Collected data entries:
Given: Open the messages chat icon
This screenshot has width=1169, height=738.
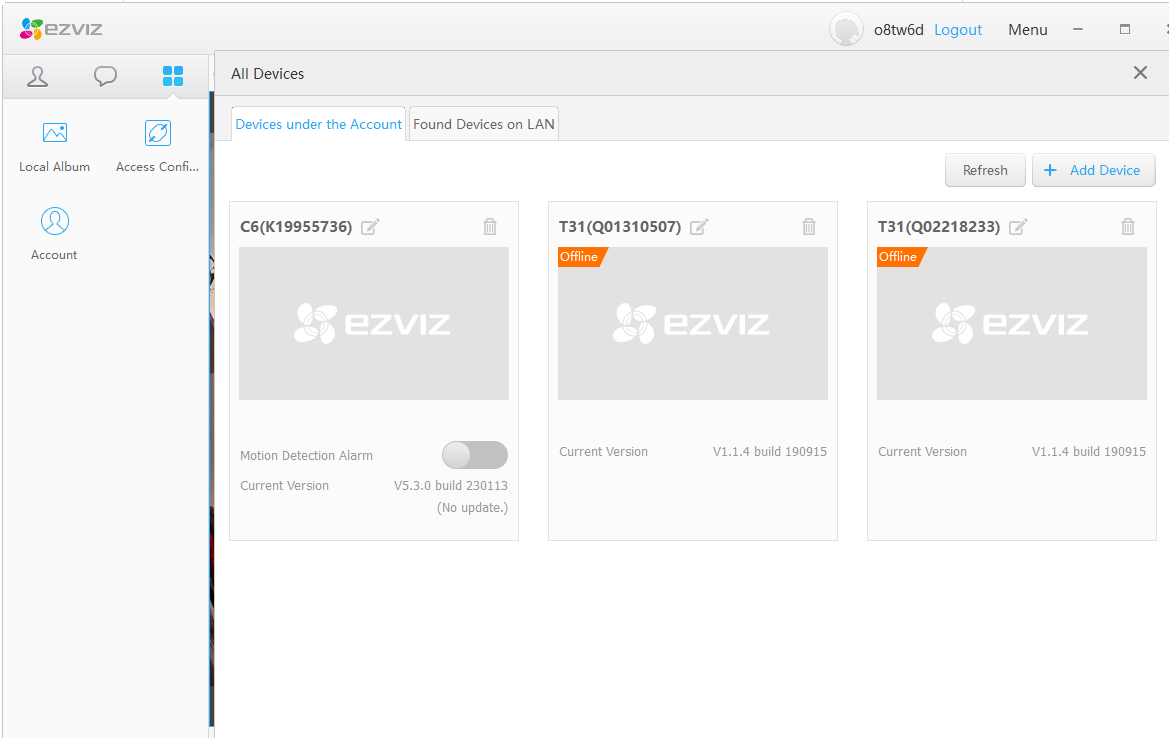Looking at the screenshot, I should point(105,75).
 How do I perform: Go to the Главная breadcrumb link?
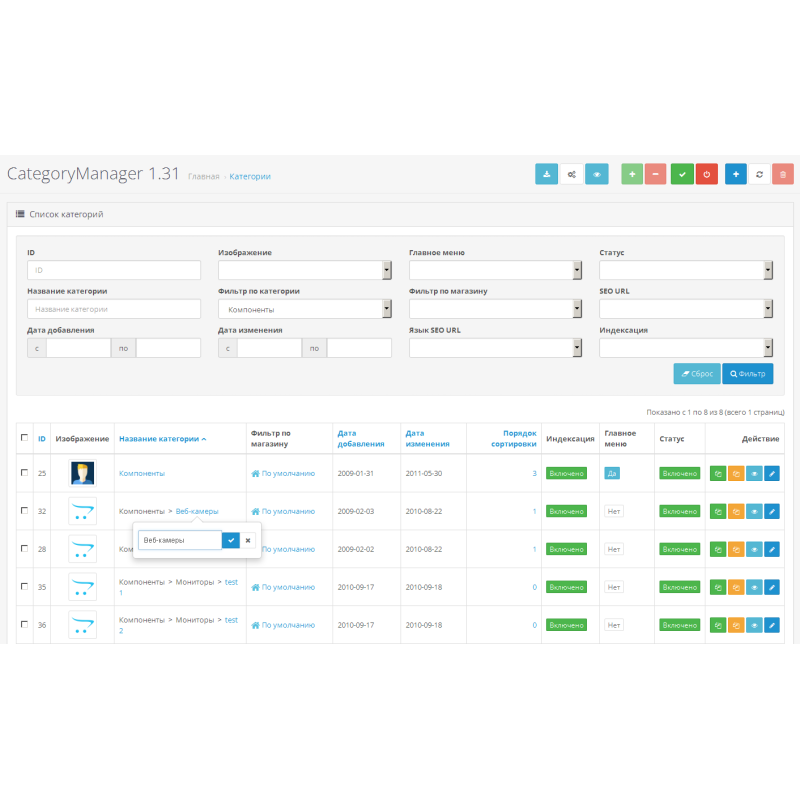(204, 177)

-- EXERCISE REQUIREMENTS --
Give back all of the entries above exactly, with the pictures excluded.

-- TASK SOLUTION --
Given: Open the messages chat icon
This screenshot has width=1169, height=738.
Looking at the screenshot, I should point(105,75).
 How do I perform: Go to the Главная breadcrumb link?
(204, 177)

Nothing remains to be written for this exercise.